++++ Data for this task ++++

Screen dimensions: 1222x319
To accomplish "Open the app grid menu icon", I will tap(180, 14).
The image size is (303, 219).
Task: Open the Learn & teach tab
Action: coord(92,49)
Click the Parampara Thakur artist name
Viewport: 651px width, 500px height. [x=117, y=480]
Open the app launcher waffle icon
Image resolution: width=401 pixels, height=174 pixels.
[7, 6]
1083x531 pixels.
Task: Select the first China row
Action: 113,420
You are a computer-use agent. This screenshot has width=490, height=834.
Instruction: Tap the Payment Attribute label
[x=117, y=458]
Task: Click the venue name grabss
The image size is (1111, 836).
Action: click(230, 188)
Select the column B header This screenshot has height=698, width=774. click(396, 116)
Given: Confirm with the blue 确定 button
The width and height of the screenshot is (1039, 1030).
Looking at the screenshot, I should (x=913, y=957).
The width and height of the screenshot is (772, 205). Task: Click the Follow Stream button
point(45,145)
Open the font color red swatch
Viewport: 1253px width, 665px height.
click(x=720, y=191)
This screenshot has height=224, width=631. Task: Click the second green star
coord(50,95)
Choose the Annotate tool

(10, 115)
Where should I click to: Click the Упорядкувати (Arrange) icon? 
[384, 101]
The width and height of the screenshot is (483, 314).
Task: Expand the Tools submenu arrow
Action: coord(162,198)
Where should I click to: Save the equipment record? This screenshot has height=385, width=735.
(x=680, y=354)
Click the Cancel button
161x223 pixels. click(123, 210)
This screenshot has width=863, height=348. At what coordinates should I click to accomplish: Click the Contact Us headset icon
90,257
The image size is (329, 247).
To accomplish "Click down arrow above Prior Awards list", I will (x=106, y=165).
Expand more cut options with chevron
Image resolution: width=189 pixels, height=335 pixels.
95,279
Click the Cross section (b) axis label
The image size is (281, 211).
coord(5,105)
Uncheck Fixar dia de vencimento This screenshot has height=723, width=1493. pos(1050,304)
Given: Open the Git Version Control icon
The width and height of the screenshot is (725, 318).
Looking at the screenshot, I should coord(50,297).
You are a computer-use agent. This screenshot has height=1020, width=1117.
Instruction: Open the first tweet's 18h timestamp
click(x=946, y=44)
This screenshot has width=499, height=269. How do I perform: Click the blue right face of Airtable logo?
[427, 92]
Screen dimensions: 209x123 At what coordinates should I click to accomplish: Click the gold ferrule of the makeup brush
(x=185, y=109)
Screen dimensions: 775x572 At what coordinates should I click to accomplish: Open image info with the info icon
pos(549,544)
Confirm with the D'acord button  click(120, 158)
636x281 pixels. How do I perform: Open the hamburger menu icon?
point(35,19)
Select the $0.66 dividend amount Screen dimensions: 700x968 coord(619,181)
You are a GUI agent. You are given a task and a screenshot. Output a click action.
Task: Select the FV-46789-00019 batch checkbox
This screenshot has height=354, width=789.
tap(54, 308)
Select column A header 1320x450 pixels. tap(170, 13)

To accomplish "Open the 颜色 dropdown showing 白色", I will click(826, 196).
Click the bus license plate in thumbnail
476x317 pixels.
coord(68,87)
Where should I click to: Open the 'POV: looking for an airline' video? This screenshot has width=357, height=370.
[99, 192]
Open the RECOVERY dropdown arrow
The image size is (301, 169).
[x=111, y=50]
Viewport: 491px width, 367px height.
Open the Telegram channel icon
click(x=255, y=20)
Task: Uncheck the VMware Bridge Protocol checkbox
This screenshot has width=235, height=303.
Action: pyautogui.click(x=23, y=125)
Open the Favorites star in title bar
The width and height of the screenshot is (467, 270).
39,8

++++

Scan the entries above for the word "checkbox" and collect each line holding it.

▸ **Written reply**:
Task: Select the FV-46789-00019 batch checkbox
Task: Uncheck the VMware Bridge Protocol checkbox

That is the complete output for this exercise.